On April 27, 2018 BLM releases it’s report to Congress on Wild Horses. This report is a verbatim wish list crafted by those at the “Summit of the Wild Horse.” This report is introduced to push the funding through for the 2019 budget. It fails to achieve it’s end as political maneuvers swing back to the “legislative” change mentioned in the April 11, 2017 meeting, an end run at sales to slaughter built into proposals to create reform to the Wild Horse and Burro Act itself and a renewed push in Appropriations aimed at 2020. (we will do a separate piece on this push.)
In May of 2018, published on the website in July, Interior issues a memo changing the BLM sales policy to allow for a “truckload,” 24 horses, to be purchased with title transfer immediately. (BLM does no follow up to see if wild horses have gone to slaughter). From fall of 2016 to today, BLM’s inventory of wild horses in holding dropped over 20,000, even though removals continued.
Where are they now?
Ryan Zinke has a nice cushy job in the private sector. However, the framework he created that includes an entire destabilization of federal land management agencies through “restructuring” continues. The agenda he began is simply being carried forth by David Bernhardt.

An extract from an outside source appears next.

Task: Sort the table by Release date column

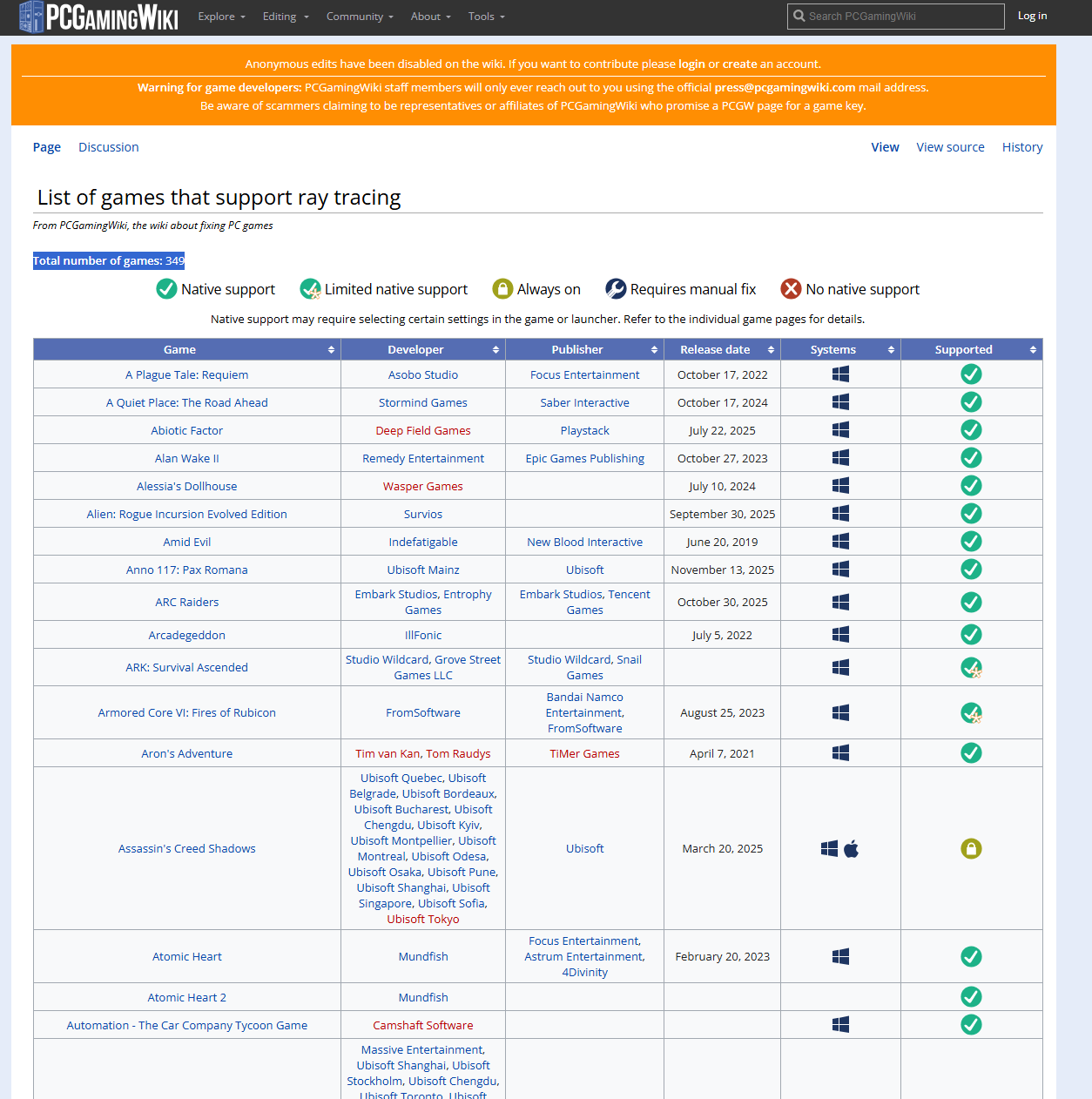Action: coord(722,349)
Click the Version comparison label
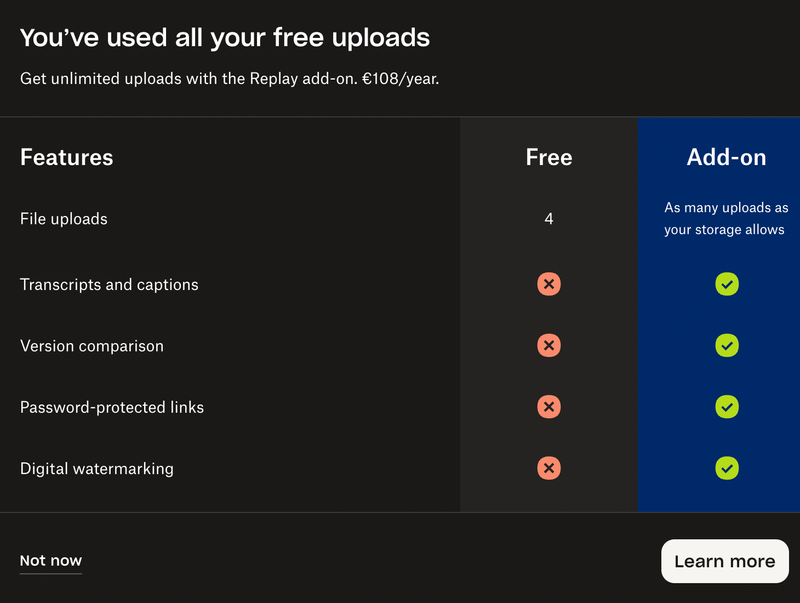The image size is (800, 603). 92,346
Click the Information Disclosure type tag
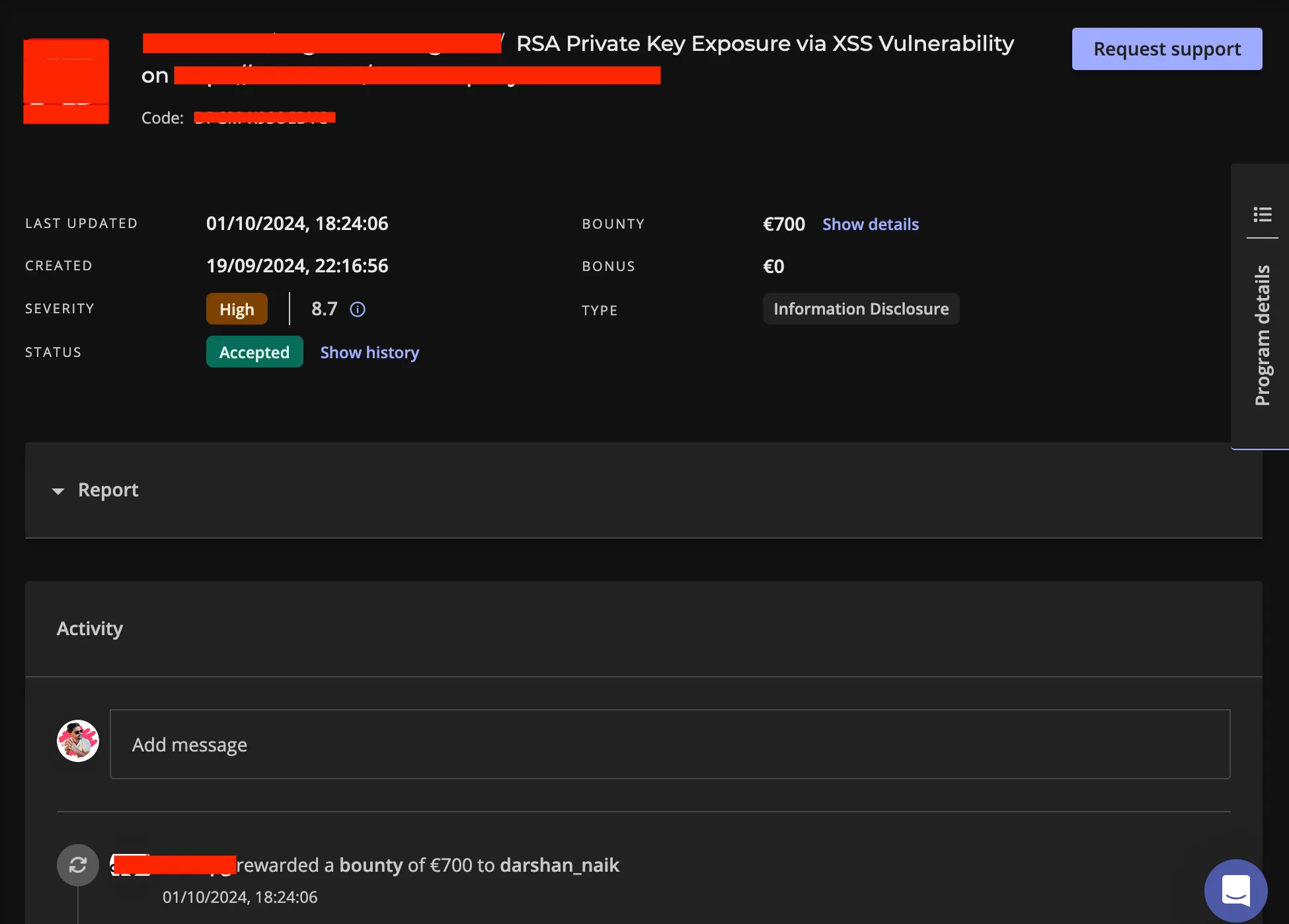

Bernhardt was just confirmed under an avalanche of scandalous headlines. Todays headline “15 times former clients got favorable rulings,” including oil and gas.
The House has asked for a plethora of documents on the current administration and “abuse of power.” Those documents include a request to the “Trump Transition.” Remember Klippenstein was a one man transition team for the USDA as he stood up from his chair at Protect the Harvest. (Let’s look at this another way. It would be like Bernie Sanders making Kierán Suckling, Executive Director for the Center for Biological Diversity, his Secretary of Interior instead of someone like Raul Grijalva, that has served in Congress for years. If Klippenstein is ok? so is someone like Suckling for another administration.) Transition Team Letter sent this week in the pdf reader at the bottom of this page.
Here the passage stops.